Stored data entries

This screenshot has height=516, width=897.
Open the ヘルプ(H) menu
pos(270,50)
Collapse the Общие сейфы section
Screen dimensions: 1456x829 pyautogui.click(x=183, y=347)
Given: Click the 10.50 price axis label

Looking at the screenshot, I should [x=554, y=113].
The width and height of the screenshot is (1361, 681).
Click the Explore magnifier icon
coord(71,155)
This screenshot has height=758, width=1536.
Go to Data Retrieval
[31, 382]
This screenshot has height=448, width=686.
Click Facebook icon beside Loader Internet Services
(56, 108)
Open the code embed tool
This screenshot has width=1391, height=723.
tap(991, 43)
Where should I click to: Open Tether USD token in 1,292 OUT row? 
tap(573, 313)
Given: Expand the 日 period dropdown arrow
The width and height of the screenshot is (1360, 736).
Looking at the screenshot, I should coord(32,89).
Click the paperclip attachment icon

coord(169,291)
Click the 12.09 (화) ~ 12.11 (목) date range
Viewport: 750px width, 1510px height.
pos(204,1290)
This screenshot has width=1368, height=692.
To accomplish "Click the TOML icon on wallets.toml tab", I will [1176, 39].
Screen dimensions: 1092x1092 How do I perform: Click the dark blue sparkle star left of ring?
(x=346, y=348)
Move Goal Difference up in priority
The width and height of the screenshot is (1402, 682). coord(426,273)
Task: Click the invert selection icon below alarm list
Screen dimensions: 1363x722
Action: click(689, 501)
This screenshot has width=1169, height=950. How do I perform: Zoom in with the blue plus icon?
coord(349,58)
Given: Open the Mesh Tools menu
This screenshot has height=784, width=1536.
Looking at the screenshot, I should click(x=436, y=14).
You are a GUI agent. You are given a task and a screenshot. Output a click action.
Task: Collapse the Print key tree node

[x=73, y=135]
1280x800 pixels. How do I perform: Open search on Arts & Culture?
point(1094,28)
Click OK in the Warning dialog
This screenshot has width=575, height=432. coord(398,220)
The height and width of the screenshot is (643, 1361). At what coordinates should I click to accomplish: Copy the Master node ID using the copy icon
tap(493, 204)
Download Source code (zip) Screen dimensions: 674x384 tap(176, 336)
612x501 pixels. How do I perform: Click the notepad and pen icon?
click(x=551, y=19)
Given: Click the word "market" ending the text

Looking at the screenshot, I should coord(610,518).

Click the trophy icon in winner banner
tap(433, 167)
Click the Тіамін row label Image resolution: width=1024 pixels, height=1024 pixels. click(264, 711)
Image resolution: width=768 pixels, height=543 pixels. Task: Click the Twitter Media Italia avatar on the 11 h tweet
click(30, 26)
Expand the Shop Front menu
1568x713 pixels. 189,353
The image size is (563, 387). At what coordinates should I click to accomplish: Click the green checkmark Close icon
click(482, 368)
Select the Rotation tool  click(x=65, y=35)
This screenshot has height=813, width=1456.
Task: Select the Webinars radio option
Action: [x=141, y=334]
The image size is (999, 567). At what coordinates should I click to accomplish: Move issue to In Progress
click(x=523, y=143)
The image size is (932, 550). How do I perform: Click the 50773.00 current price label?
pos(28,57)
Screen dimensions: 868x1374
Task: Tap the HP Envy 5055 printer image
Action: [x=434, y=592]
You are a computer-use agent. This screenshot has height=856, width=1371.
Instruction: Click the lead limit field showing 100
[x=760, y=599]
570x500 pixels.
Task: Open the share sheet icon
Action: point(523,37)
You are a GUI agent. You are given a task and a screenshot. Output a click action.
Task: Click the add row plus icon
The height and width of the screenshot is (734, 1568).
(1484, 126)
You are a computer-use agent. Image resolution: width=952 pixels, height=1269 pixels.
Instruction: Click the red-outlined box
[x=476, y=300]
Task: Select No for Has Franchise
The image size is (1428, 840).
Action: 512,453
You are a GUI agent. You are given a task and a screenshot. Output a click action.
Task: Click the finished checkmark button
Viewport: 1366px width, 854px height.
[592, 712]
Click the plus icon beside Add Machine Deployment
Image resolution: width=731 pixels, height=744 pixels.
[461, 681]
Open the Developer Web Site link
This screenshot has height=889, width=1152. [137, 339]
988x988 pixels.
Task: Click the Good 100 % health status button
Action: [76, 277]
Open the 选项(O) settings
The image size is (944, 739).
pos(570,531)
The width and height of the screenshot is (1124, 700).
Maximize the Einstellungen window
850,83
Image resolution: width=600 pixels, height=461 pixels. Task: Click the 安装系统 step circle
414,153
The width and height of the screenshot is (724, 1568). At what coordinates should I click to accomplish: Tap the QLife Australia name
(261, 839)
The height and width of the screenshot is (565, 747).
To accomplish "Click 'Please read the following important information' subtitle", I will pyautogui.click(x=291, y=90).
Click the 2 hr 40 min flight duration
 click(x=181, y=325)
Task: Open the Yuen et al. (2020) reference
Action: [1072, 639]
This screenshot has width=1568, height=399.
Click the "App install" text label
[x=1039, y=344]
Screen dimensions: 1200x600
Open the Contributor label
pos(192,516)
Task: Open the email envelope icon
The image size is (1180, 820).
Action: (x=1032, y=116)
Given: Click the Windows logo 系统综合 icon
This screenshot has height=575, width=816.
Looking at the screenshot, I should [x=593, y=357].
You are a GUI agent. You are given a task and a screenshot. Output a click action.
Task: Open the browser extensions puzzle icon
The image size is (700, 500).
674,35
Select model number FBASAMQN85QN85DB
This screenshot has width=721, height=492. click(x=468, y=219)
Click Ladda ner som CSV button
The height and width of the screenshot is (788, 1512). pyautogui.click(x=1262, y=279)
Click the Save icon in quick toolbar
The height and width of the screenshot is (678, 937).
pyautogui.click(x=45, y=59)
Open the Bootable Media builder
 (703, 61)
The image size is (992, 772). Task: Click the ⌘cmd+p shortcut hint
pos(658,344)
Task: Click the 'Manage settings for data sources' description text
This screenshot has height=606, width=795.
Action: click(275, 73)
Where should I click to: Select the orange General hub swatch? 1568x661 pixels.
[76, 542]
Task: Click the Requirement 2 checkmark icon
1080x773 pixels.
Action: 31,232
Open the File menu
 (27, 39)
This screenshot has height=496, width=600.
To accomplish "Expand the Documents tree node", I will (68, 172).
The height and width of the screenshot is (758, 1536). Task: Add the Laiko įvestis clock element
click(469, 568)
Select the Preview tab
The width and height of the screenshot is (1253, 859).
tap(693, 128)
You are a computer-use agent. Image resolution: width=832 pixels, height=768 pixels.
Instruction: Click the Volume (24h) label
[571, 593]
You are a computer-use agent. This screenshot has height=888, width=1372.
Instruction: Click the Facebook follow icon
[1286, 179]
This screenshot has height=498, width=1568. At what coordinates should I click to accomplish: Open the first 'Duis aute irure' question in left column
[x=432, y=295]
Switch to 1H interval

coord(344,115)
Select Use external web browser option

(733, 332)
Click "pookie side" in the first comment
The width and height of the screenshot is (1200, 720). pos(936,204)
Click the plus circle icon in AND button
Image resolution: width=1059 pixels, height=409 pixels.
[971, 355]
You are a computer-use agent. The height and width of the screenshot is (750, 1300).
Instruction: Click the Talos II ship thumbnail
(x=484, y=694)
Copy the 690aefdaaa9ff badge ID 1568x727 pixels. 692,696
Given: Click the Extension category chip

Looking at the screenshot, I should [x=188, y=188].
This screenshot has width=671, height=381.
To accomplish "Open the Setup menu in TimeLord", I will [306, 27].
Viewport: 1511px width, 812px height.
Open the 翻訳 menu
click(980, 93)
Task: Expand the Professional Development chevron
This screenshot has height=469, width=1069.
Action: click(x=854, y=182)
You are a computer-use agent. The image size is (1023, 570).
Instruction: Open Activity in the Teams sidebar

Your goal |
In the records above, locate the line that contains "Open the 翻訳 menu". Repeat it and every line after it, exactly, and nothing else.

Response |
Open the 翻訳 menu
click(980, 93)
Task: Expand the Professional Development chevron
This screenshot has height=469, width=1069.
Action: click(x=854, y=182)
You are a computer-use agent. The image size is (1023, 570).
Instruction: Open Activity in the Teams sidebar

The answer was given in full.